> _EXERCISE_:
List every author named in the DLO paper summary below.

DLO: Dynamic Layer Operation for Efficient Vertical Scaling of LLMs
Zhen Tan, Daize Dong, Xinyu Zhao, Jie Peng, Yu Cheng, Tianlong Chen
TL;DR
DLO introduces a dynamic vertical scaling mechanism for transformer-based LLMs that expands, activates, or skips layers during Supervised Fine-Tuning to improve efficiency without CPT. It employs a group-based layer expansion strategy, similarity-guided layer activation, and a router-driven skip mechanism with similarity-induced supervision, per-layer sparsity, and annealed skip dynamics to balance accuracy and compute. Training combines the downstream task loss with a router-skip loss, and inference uses token-level adaptive FLOPs, enabling significant cost savings while preserving performance. Empirical results on LLaMA2-7B demonstrate that dense DLO expansion can surpass the original model and approach dense CPT-based models in performance, while sparse DLO variants deliver strong task performance with substantially reduced FLOPs. The work offers a practical, scalable path for building efficient yet powerful LLMs and includes extensive ablations and ethical considerations for responsible deployment.

> _RECORDS PROVIDED_:
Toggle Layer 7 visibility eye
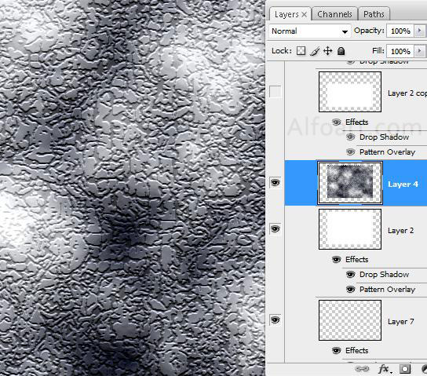 click(275, 320)
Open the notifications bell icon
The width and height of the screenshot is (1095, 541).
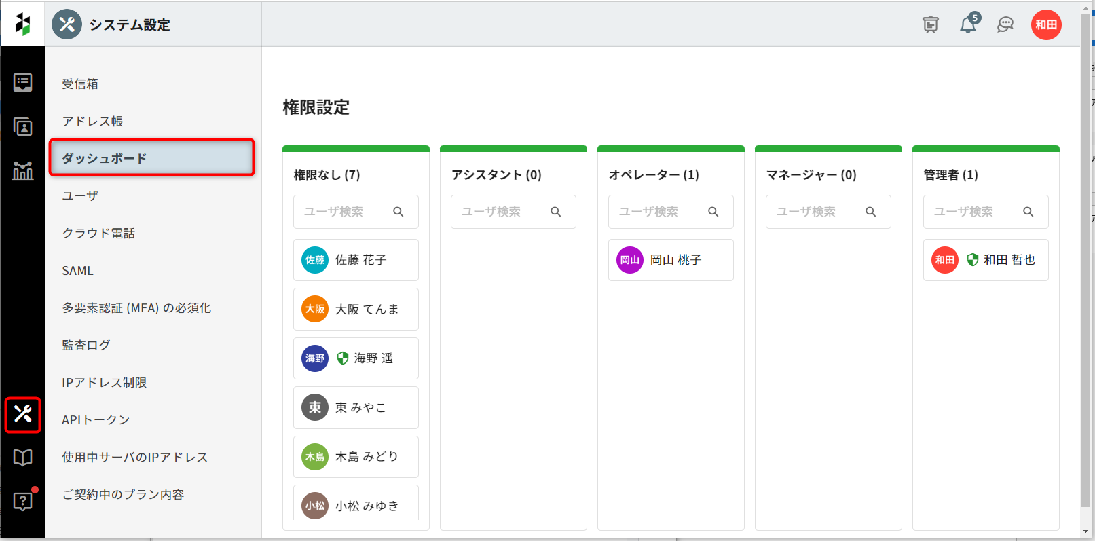click(968, 25)
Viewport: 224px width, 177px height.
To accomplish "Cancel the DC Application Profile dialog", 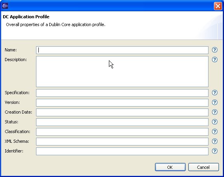I will (x=203, y=167).

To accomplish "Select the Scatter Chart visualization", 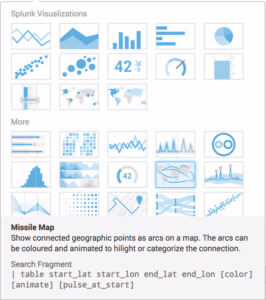I will pyautogui.click(x=31, y=67).
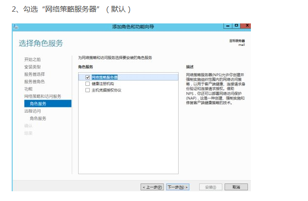308x201 pixels.
Task: Select 角色服务 under 远程访问
Action: [x=38, y=118]
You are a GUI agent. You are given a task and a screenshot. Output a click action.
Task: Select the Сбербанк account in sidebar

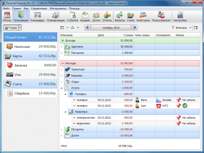30,93
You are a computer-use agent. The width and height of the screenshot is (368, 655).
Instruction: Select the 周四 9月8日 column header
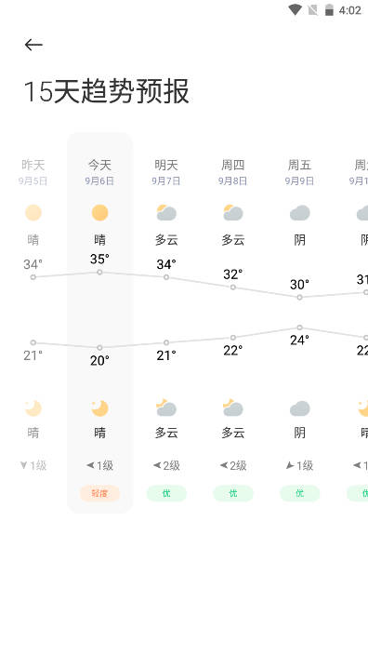coord(233,172)
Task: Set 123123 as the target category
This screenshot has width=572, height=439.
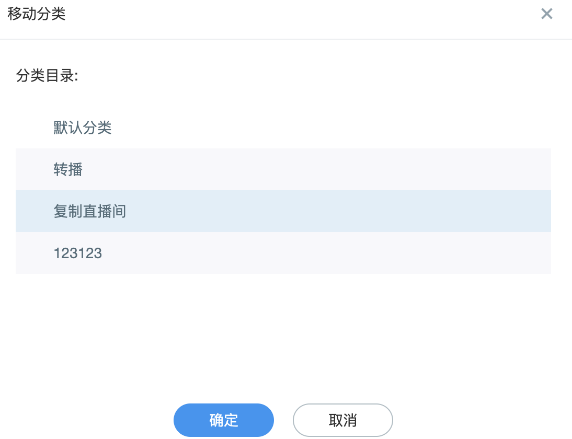Action: click(283, 253)
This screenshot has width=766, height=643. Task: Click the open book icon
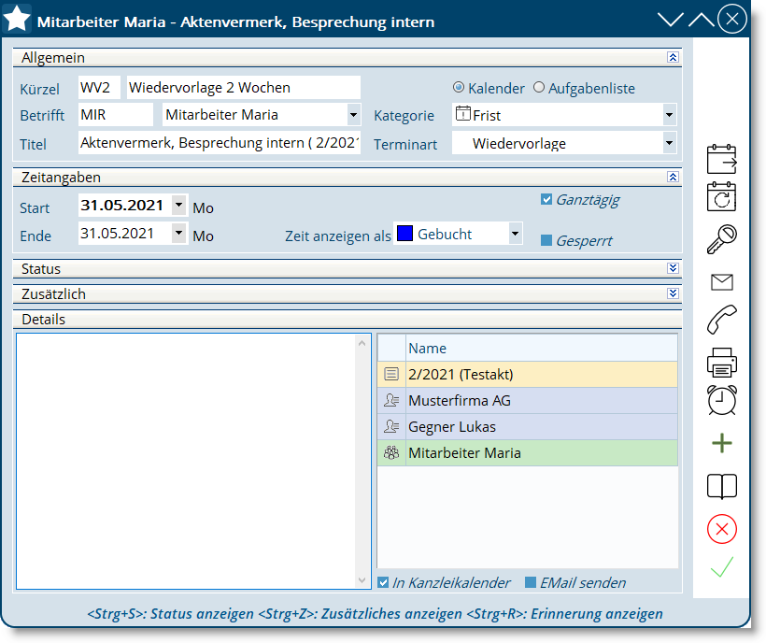[x=721, y=486]
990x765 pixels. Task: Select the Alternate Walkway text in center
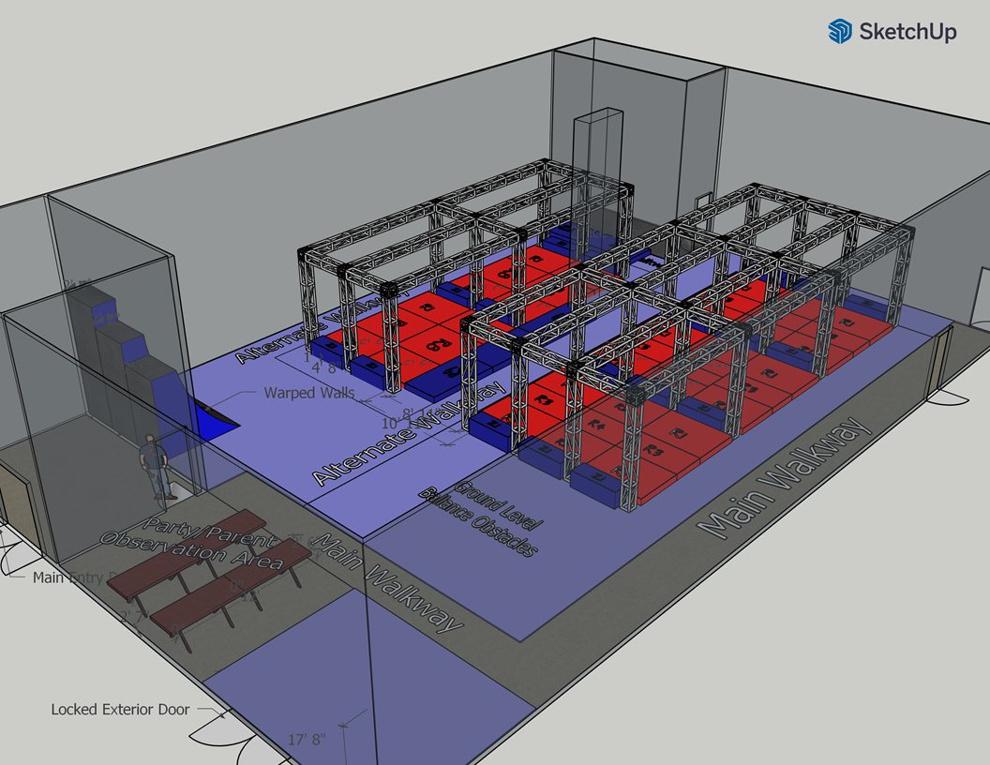411,433
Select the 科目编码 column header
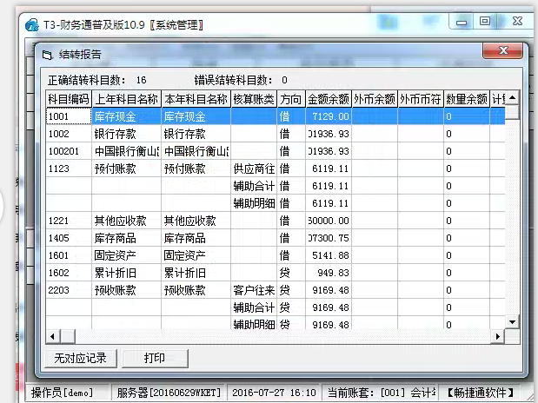 (69, 99)
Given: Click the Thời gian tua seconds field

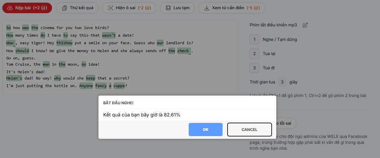Looking at the screenshot, I should [282, 82].
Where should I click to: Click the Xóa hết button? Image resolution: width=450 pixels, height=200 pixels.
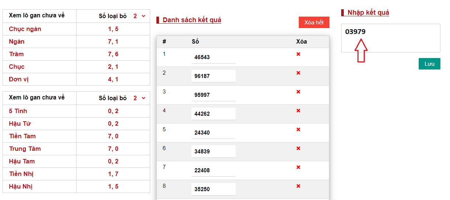314,23
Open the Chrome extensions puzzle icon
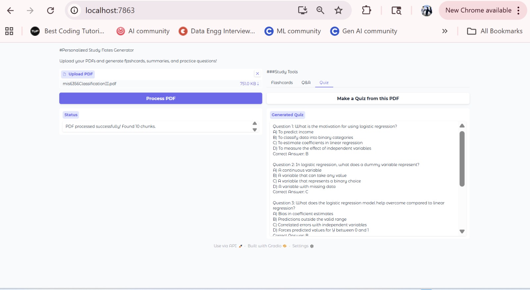The image size is (530, 290). pos(366,11)
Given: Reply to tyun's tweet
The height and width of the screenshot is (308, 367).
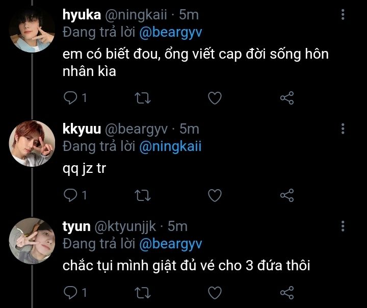Looking at the screenshot, I should (70, 293).
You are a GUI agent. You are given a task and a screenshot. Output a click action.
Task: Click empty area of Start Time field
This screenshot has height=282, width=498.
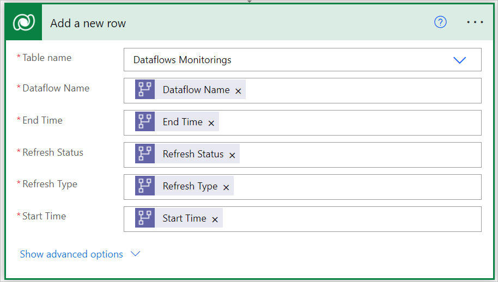click(x=351, y=219)
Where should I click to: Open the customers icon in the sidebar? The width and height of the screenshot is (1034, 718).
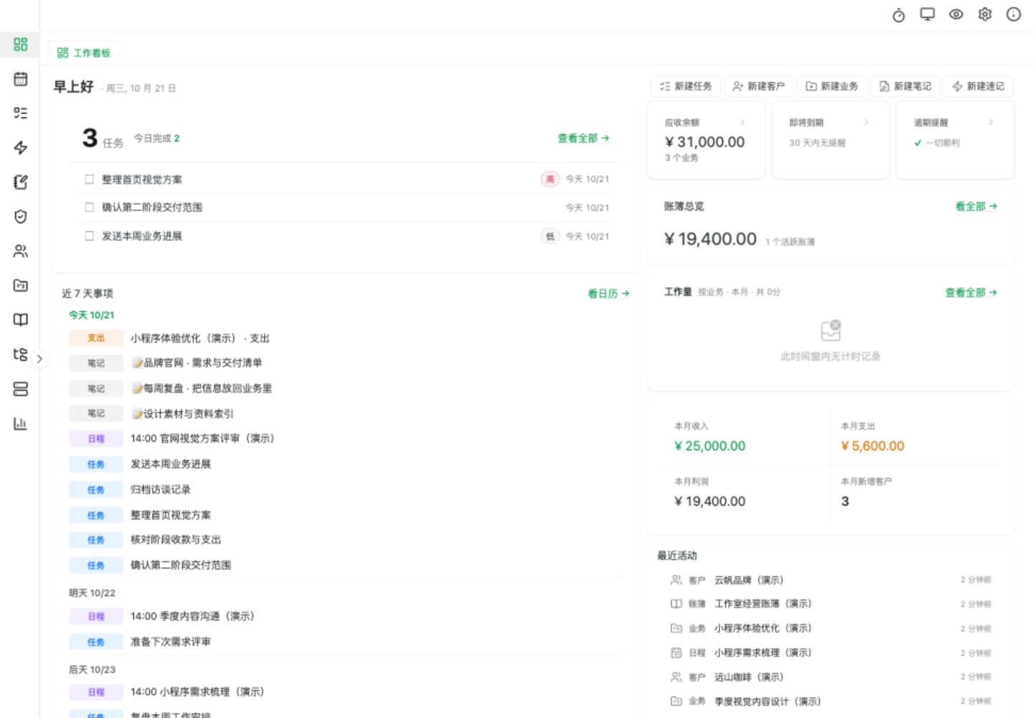[x=20, y=251]
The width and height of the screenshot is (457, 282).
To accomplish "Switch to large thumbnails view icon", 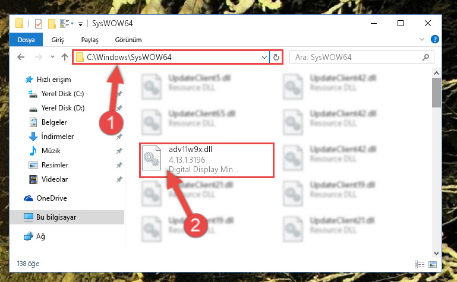I will point(433,264).
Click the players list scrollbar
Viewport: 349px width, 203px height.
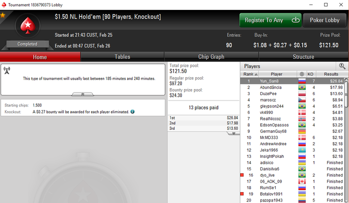347,140
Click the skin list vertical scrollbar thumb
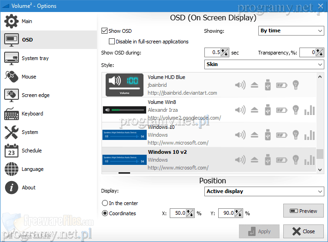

> _THE COMPLETED TASK_:
Zhen Tan, Daize Dong, Xinyu Zhao, Jie Peng, Yu Cheng, Tianlong Chen